What to produce >> Produce an exact copy of the first line of the data below and each line after it, please, up to and including the one with "Given: Open the Python Console tool window".

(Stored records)

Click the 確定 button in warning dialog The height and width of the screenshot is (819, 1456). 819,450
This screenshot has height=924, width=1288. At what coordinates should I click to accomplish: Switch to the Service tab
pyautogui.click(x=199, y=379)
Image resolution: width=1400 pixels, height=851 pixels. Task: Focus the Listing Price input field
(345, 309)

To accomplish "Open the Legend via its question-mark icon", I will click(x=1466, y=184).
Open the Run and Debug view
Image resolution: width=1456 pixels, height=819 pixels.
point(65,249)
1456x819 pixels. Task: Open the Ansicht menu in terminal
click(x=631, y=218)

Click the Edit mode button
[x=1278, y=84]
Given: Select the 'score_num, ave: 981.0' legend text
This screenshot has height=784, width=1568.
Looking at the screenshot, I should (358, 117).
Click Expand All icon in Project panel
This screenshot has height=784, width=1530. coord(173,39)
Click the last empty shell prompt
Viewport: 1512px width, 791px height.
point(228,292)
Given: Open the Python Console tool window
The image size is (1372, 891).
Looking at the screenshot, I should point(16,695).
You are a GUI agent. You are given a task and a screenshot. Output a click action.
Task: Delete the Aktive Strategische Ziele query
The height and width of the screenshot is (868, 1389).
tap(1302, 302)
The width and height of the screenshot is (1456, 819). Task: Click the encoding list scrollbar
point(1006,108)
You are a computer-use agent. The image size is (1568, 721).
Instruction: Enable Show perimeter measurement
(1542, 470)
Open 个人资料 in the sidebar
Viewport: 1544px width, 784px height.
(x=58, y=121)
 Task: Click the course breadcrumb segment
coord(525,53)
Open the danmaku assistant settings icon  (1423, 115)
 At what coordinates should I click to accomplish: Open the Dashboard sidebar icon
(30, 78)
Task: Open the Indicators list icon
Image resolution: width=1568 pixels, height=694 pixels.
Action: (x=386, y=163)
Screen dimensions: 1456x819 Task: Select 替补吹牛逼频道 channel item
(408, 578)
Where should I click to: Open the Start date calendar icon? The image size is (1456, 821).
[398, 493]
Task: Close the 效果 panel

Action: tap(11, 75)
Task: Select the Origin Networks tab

Task response >>
Click the 確定 button in warning dialog The height and width of the screenshot is (819, 1456). 819,450
This screenshot has height=924, width=1288. At what coordinates should I click to accomplish: Switch to the Service tab
pyautogui.click(x=199, y=379)
Image resolution: width=1400 pixels, height=851 pixels. Task: Focus the Listing Price input field
(345, 309)

To accomplish "Open the Legend via its question-mark icon", I will click(x=1466, y=184).
Open the Run and Debug view
Image resolution: width=1456 pixels, height=819 pixels.
point(65,249)
1456x819 pixels. Task: Open the Ansicht menu in terminal
click(x=631, y=218)

Click the Edit mode button
[x=1278, y=84]
Given: Select the 'score_num, ave: 981.0' legend text
This screenshot has height=784, width=1568.
Looking at the screenshot, I should (358, 117).
Click Expand All icon in Project panel
This screenshot has height=784, width=1530. coord(173,39)
Click the last empty shell prompt
Viewport: 1512px width, 791px height.
point(228,292)
Given: Open the Python Console tool window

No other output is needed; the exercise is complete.